Although more than one fill/empty line can be used to control gas
flow into and out of each storage chamber 90, preferably only one
fill/empty valve 55 is used for each chamber. Fill/empty valves 55
can be opened and closed by any suitable control means such as an
electrical, pneumatic, or hydraulic control system that permits
remote opening and closing of fill/empty valves 55. The fill/empty
valves 55 are preferably actuated by pneumatic or hydraulic control
lines from a floating vessel, which for a gas lift operation would
be a drilling vessel. FIG. 2A schematically illustrates a pressure
control system 70 positioned above the surface of the water 14,
preferably aboard a ship, which controls pressure in control line
54. Fluid pressure in line 54 controls valve actuators 56 that
opens and closes fill/empty valves 55 in response to predetermined
pressure levels in line 54. Individual valve actuators,
schematically shown in FIGS. 2B, 2C, and 3 by blocks 56, are
preferably configured to apply local seawater pressure to an
actuator diaphragm/piston (not shown) to open fill/empty valves 55.
The fill/empty valves 55 close when the pressure in control line 54
exceeds the local sea water pressure on the opposite side of the
actuator diaphragm/piston. In such an actuator arrangement, the
fill/empty valve 55 associated with shallowest storage chamber 90
opens and closes at the lowest pressure used in control line 54 and
the fill/empty valve 55 on the deepest storage chamber opens and
closes at the highest pressure used in control line 54. Fill/empty
valves 55 on intermediate depth storage chambers 90 close at
successively higher control line pressures as the water depth
increases. Although not shown in the drawings, preferably the
deepest storage chamber 90 is not equipped with a fill/empty valve
55, thereby enabling the deepest chamber to be open to the
fill/empty line 53 at all times.
FIG. 4 shows a nonlimiting hypothetical example of hydraulic
pressures in a control line 54 as a function of time during gas
filling of 10 storage chambers (not shown in the drawings)
positioned along and about a drilling riser. The pressure stages
are numbered 1 through 10 from the shallowest to deepest. The
pressure of line #1 represents the pressure for closing the
fill/empty valves 55 associated with the shallowest chamber and the
pressure of line #10 represents the pressure for closing the
fill/empty valve 55 associated with the deepest chamber. The
density of the fluid used in the control line 54 determines the
pressure at control system 70 required to close the fill/empty
valves 55. In order to maximize the difference in control pressure
required to close successive fill/empty valves 55, a low-density
control fluid is preferably used in control line 54. A nonlimiting
example of a suitable control fluid is air.

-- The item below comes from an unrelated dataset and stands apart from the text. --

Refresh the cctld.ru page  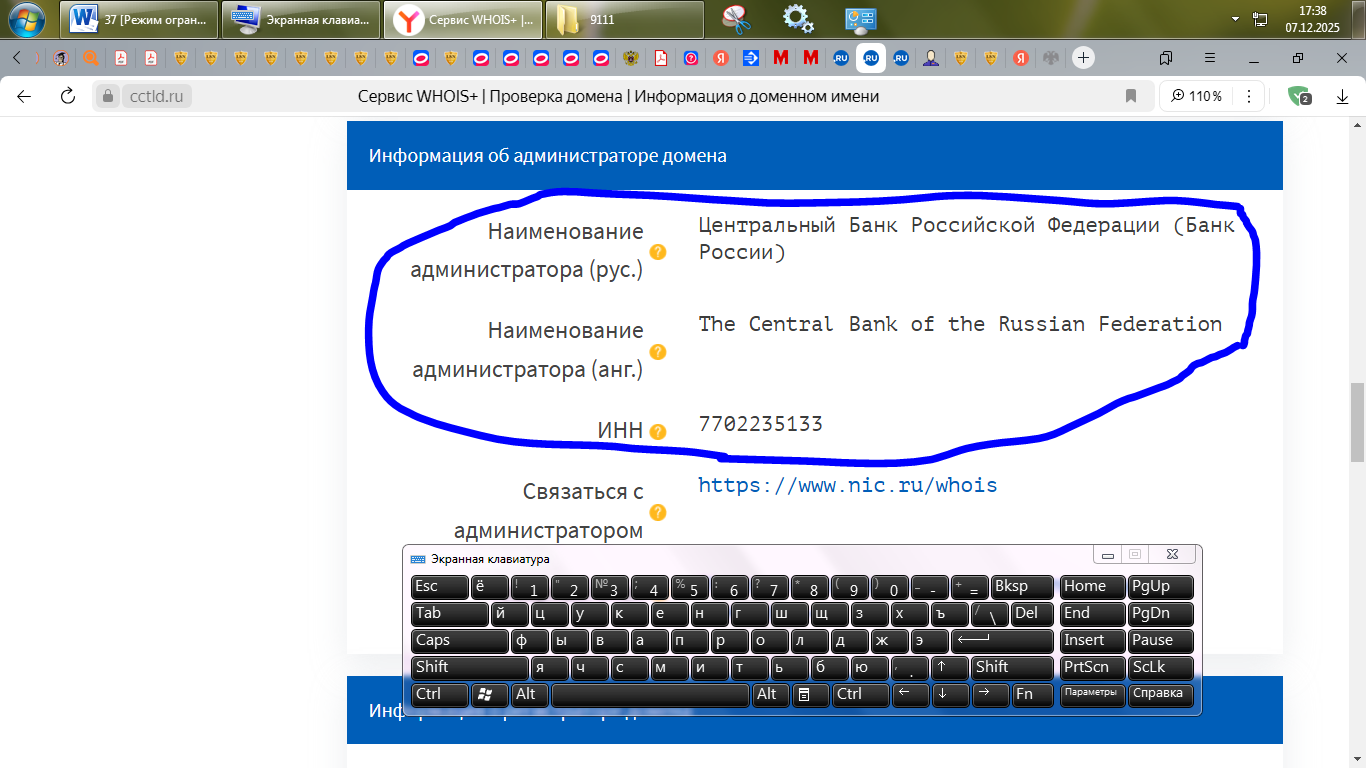click(66, 96)
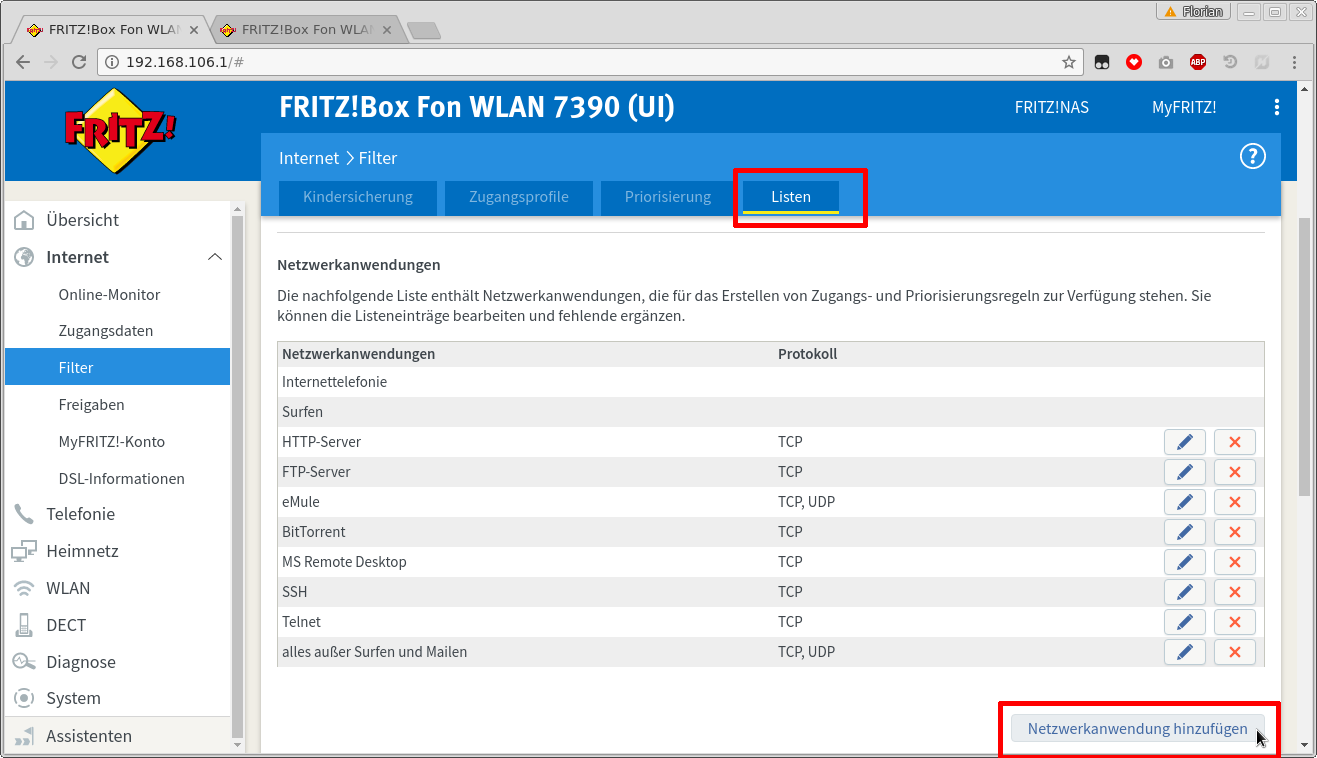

To fill the storage chambers 90 with lift gas, the pressure of
control line 54 at the drilling vessel is preferably reduced to at
or near atmospheric pressure so that all fill/empty valves 55 are
open. Lift gas is pumped down the fill/empty line 53 and fills the
shallowest storage chamber first. As the shallowest storage chamber
fills, the pressure of the fill/empty line 53 at the surface will
increase until the storage chamber is full. When the shallowest
storage chamber is full, the pressure will remain constant as gas
spills from the bottom of the storage chamber. Once the shallowest
storage chamber is full, the fluid pressure in control line 54 is
increased so that the fill/empty valve 55 associated with the
shallowest storage chamber 90 closes and the next lower storage
chamber begins to fill. This process is repeated until all the
storage chambers 90 are full. Once all the storage chambers are
filled with gas and if the deepest storage chamber has a fill/empty
valve 55 associated with it, pressure in control line 54 is
preferably increased another 50 psi and is maintained at that level
to ensure that all storage valves remain closed until the stored
gas is needed to re-pressurize the riser 10. More preferably,
however, as stated above the deepest storage chamber 90 remains
open to the fill/empty line 53 to provide a ready source of lift
gas, thus obviating the need for a fill/empty valve 55 for the
deepest storage chamber.
When a need arises for lift gas from the storage chambers, lift gas
may be withdrawn first from the deepest storage chamber through
fill/empty line 53. When deepest storage chamber is empty, the
pressure in control line 54 is lowered further to open the valve 55
on the next shallowest storage chamber 90. Storage chambers 90 are
emptied in succession up the riser 10 until sufficient gas has been
removed to re-establish steady gas lift operation in riser 10.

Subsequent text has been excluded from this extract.